(WHAT THE TASK ASKS): Give the records from the line containing "What do you see at coordinates (1392, 392)" through the line containing "coordinates (43, 669).", both included, as a numbered list, leaving out any blank lines.

(DATA SUPPLIED):
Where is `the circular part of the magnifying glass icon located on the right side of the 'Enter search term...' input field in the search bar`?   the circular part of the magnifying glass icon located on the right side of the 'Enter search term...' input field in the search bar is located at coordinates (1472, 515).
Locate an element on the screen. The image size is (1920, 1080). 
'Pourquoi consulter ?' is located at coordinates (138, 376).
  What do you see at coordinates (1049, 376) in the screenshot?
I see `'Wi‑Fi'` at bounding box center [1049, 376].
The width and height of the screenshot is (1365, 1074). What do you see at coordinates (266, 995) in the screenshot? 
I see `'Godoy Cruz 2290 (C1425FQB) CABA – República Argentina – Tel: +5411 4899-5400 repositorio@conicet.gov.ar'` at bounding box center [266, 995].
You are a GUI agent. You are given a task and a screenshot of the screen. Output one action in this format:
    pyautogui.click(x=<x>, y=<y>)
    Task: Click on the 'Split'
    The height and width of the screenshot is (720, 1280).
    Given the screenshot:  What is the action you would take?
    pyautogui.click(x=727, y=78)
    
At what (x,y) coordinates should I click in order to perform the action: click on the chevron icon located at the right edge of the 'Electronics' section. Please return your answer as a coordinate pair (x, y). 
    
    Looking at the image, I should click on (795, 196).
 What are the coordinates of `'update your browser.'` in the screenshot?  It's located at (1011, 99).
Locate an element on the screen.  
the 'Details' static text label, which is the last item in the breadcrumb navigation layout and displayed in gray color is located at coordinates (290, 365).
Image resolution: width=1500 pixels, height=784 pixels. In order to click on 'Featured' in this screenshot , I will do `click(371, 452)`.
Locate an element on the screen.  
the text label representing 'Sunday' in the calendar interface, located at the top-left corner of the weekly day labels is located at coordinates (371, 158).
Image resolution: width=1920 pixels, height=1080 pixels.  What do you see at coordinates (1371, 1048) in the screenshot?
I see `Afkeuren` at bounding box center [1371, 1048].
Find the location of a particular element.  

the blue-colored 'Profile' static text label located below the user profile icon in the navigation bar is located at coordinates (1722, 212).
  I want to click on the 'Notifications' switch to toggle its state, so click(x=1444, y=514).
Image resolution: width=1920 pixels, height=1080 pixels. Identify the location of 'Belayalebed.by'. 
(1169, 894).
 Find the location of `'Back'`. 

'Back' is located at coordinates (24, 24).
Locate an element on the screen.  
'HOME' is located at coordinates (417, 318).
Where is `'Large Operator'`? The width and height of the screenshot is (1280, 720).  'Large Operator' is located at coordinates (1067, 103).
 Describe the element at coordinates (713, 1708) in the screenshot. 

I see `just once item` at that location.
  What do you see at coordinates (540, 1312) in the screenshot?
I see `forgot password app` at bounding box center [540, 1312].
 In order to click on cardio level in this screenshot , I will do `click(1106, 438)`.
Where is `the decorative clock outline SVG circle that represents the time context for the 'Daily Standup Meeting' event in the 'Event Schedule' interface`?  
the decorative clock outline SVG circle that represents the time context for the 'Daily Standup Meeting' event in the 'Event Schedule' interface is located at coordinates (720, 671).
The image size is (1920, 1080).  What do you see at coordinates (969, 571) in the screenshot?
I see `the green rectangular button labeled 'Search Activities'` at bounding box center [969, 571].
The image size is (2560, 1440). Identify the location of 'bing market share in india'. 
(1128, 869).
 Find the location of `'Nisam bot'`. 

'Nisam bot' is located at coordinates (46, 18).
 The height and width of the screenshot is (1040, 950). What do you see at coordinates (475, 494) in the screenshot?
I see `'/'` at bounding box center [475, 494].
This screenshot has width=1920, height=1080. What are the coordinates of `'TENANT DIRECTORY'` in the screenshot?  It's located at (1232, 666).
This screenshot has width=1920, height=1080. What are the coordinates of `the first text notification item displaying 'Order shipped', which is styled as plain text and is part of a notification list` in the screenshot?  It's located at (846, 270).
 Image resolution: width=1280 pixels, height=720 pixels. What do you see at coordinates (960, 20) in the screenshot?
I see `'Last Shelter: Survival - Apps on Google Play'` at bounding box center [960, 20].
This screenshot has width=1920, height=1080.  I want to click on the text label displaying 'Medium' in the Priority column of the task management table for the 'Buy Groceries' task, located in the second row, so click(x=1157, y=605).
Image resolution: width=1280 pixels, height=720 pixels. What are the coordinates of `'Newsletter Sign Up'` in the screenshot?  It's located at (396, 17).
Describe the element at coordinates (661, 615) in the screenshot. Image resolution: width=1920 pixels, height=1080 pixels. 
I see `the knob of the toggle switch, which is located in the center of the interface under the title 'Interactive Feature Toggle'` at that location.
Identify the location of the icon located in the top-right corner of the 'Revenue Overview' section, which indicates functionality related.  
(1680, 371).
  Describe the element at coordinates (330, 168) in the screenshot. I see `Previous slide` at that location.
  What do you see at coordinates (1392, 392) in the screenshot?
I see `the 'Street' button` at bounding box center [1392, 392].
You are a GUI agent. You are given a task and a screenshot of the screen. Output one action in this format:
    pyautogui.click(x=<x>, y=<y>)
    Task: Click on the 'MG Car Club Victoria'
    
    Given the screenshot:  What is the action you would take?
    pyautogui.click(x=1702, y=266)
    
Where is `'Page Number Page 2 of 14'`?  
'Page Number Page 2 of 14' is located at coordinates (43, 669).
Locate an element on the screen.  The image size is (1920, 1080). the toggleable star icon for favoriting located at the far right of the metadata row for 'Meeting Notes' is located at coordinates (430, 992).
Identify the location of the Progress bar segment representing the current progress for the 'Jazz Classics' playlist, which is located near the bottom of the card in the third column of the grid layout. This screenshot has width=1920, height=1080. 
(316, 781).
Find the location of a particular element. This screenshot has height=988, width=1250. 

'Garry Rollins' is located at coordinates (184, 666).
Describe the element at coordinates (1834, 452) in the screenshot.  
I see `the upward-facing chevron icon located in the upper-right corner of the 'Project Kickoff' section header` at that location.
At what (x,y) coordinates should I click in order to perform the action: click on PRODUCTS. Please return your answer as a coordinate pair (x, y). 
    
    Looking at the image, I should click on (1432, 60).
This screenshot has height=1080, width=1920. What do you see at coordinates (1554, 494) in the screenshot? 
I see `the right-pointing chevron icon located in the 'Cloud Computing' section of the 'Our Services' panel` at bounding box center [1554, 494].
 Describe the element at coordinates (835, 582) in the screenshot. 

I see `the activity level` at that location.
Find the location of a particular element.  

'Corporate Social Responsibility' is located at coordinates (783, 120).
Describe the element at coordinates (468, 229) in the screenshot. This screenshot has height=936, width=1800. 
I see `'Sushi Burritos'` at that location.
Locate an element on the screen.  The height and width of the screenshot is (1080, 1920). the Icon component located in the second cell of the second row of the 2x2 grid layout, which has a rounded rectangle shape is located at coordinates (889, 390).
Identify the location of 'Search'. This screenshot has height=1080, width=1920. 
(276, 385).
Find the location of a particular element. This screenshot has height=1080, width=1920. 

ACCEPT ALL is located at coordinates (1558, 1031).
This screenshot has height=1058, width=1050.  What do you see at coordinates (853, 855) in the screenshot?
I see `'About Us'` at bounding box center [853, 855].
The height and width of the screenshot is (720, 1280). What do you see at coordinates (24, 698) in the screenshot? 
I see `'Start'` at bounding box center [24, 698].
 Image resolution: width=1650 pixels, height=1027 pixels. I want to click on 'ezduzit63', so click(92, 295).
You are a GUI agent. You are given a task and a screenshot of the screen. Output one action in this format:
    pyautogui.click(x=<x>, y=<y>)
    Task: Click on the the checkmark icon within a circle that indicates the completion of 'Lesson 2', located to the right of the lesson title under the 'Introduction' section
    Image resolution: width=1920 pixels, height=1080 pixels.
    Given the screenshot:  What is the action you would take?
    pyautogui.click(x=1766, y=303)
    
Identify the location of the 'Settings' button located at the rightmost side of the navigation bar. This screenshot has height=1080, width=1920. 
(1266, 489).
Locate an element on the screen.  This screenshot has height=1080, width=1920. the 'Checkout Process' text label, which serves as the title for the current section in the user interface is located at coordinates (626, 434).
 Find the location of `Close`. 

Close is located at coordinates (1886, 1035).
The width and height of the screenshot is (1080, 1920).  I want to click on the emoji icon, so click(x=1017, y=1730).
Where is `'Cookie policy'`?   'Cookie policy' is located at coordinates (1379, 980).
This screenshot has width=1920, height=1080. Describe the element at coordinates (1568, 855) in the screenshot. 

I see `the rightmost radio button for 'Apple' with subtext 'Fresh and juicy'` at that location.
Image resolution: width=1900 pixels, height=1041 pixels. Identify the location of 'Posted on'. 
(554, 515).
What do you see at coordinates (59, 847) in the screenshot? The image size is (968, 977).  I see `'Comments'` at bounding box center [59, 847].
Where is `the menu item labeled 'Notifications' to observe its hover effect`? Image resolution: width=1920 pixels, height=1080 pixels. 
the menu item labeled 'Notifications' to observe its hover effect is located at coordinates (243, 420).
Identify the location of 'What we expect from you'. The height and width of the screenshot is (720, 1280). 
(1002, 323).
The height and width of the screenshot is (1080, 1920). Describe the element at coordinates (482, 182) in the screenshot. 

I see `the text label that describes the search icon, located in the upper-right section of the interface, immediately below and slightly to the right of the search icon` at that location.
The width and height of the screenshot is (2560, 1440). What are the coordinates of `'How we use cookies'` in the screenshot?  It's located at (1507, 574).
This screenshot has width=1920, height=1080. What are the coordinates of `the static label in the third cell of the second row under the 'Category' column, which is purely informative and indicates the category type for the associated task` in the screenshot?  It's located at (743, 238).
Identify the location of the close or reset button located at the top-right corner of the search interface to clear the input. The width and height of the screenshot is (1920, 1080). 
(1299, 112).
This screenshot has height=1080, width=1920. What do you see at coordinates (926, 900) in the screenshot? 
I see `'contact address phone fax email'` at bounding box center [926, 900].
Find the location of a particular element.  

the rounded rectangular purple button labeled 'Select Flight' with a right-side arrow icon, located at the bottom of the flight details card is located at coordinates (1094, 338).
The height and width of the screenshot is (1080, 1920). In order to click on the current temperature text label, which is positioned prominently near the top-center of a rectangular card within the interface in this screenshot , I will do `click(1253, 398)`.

(OUTPUT OF THE EXERCISE):
1.   What do you see at coordinates (1392, 392) in the screenshot?
2. I see `the 'Street' button` at bounding box center [1392, 392].
3. You are a GUI agent. You are given a task and a screenshot of the screen. Output one action in this format:
4.     pyautogui.click(x=<x>, y=<y>)
5.     Task: Click on the 'MG Car Club Victoria'
6.     Given the screenshot:  What is the action you would take?
7.     pyautogui.click(x=1702, y=266)
8. Where is `'Page Number Page 2 of 14'`?  
9. 'Page Number Page 2 of 14' is located at coordinates (43, 669).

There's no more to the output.